[BEGIN Data to process]
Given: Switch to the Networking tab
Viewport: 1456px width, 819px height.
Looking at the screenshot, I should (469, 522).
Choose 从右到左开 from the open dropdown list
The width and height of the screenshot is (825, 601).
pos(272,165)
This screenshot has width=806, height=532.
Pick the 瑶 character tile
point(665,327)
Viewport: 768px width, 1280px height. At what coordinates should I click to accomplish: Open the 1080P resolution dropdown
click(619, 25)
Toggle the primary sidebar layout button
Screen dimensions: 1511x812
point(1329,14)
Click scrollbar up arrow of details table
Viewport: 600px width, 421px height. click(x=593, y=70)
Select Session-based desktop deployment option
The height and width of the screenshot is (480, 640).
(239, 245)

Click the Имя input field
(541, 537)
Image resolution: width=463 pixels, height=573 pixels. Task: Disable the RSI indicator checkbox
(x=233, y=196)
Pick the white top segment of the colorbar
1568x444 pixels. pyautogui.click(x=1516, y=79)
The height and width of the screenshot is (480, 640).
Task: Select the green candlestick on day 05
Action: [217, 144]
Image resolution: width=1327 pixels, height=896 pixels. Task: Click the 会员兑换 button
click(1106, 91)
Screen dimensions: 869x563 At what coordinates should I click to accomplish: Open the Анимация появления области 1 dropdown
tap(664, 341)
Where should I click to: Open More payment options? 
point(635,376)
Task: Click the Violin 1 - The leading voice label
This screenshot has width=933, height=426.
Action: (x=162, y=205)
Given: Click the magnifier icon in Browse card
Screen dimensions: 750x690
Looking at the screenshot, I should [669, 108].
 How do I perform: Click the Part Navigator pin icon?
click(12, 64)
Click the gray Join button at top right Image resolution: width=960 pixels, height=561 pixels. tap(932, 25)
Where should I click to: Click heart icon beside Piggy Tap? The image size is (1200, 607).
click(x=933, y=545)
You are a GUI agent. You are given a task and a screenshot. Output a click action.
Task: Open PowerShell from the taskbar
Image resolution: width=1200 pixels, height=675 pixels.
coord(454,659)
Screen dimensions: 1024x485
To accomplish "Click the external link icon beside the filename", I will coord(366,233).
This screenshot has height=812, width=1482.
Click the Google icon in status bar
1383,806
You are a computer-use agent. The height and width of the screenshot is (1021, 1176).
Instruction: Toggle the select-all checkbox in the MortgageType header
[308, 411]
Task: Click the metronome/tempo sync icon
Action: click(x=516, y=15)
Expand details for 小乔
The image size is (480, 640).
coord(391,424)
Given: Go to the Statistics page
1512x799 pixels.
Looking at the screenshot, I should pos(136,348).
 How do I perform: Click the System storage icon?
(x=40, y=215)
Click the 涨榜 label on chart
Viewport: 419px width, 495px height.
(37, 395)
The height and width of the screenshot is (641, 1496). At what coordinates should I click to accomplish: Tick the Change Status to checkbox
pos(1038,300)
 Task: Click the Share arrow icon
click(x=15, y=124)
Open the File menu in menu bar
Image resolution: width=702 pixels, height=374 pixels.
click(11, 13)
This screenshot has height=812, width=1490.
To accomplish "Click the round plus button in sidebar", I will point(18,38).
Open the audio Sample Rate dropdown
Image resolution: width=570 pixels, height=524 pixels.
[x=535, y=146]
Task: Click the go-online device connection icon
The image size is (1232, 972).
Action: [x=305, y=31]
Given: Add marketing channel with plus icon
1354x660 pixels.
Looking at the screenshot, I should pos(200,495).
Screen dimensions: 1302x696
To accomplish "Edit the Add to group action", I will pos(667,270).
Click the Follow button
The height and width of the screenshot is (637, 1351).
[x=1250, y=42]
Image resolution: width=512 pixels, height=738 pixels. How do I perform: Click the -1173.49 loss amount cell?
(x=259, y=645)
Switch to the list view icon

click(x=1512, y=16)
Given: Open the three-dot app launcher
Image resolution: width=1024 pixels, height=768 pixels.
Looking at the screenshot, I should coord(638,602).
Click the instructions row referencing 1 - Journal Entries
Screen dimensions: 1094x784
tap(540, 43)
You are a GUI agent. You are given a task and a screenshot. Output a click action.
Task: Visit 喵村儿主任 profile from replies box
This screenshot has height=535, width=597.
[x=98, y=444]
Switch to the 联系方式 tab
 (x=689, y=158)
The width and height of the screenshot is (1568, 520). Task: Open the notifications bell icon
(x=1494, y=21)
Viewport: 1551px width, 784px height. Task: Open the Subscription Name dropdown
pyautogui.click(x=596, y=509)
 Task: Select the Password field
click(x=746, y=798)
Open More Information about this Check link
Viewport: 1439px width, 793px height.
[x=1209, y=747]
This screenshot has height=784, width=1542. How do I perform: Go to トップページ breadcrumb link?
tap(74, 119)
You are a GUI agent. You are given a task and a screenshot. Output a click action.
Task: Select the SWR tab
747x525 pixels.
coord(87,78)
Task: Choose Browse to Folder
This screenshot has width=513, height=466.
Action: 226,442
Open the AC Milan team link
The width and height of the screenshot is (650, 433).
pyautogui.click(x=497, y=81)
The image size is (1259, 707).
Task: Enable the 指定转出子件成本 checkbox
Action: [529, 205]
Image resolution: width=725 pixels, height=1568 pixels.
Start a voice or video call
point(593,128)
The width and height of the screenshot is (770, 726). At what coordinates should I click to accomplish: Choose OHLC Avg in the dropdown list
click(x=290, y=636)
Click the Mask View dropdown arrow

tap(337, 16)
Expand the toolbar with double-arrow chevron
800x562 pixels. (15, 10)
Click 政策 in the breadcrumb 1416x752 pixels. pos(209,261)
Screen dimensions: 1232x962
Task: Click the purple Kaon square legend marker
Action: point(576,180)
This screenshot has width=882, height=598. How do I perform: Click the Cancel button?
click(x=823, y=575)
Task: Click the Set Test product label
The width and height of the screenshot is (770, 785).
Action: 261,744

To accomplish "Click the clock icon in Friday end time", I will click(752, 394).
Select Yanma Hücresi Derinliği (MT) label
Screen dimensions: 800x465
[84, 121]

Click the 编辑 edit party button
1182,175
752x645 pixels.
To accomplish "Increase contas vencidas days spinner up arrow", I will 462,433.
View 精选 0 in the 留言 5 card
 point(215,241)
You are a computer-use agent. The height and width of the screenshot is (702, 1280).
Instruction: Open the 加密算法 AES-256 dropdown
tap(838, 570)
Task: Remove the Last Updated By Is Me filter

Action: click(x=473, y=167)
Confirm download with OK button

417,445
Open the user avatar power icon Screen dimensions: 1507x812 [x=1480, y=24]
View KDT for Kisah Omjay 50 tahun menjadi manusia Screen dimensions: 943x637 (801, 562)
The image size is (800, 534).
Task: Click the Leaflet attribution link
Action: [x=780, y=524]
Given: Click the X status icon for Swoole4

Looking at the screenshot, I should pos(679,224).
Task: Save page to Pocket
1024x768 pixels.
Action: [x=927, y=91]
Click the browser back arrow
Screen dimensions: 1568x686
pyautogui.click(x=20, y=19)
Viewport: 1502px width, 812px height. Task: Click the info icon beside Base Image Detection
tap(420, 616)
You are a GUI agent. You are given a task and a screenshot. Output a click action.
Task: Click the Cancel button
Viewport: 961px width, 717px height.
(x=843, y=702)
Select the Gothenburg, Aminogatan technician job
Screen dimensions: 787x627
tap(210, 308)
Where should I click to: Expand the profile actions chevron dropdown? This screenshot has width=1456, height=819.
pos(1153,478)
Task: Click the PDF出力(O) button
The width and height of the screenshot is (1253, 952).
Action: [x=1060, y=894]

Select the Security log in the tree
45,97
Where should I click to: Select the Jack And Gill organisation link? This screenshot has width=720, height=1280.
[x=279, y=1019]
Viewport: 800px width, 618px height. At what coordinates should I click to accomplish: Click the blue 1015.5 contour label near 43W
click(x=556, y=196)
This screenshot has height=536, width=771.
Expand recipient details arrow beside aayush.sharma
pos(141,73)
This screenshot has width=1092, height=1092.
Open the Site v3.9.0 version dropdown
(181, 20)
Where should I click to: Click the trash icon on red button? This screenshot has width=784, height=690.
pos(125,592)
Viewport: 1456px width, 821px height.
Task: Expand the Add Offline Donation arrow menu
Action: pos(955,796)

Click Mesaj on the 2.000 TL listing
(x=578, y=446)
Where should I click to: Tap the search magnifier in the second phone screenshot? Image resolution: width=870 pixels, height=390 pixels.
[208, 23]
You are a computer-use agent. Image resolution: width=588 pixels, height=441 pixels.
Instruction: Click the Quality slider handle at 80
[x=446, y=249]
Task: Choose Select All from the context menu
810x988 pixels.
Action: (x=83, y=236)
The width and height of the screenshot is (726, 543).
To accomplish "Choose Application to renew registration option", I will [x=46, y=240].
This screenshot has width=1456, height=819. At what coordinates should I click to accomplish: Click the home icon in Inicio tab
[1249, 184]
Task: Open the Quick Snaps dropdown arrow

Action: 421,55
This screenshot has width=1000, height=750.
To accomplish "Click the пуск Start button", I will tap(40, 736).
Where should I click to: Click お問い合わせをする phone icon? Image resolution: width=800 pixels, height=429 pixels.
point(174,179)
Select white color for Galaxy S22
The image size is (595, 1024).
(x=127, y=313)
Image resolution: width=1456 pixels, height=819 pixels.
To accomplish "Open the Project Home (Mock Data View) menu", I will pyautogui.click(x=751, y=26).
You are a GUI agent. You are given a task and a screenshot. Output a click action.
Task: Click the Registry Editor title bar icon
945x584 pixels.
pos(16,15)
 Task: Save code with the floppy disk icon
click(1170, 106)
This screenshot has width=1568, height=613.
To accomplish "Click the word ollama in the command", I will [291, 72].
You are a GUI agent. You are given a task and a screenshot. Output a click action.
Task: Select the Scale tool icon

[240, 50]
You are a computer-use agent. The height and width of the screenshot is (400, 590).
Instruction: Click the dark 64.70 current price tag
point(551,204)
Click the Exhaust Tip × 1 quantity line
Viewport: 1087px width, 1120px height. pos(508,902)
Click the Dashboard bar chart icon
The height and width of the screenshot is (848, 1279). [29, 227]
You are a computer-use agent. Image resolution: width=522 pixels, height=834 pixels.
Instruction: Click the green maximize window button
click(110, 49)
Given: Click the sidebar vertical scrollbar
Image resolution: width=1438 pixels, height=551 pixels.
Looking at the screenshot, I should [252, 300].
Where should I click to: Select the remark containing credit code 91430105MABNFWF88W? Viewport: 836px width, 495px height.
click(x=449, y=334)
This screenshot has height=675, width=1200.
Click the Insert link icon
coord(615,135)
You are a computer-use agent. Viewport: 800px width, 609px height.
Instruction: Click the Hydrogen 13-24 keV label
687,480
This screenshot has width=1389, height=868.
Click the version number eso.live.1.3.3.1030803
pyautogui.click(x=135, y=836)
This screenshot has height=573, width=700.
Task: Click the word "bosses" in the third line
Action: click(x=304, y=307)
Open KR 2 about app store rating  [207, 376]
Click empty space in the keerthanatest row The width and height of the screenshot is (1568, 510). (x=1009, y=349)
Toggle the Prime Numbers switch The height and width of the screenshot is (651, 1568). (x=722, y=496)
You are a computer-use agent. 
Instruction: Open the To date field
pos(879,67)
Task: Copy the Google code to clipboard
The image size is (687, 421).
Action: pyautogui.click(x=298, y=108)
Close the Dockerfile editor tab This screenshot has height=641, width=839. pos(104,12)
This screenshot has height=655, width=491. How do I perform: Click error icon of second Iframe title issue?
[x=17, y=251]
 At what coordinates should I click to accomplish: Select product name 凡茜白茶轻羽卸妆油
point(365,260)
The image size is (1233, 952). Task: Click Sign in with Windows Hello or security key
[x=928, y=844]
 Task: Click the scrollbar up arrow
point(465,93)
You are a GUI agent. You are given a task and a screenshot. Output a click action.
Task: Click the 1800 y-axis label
[END Data to process]
→ **Required task**
Arrange everything from the line containing "Toggle the Prime" down to the line containing "[x=17, y=251]" as a JSON list of strings, one string per line, leaving out blank lines.

→ **Answer to this problem**
[
  "Toggle the Prime Numbers switch The height and width of the screenshot is (651, 1568). (x=722, y=496)",
  "You are a computer-use agent. ",
  "Instruction: Open the To date field",
  "pos(879,67)",
  "Task: Copy the Google code to clipboard",
  "The image size is (687, 421).",
  "Action: pyautogui.click(x=298, y=108)",
  "Close the Dockerfile editor tab This screenshot has height=641, width=839. pos(104,12)",
  "This screenshot has height=655, width=491. How do I perform: Click error icon of second Iframe title issue?",
  "[x=17, y=251]"
]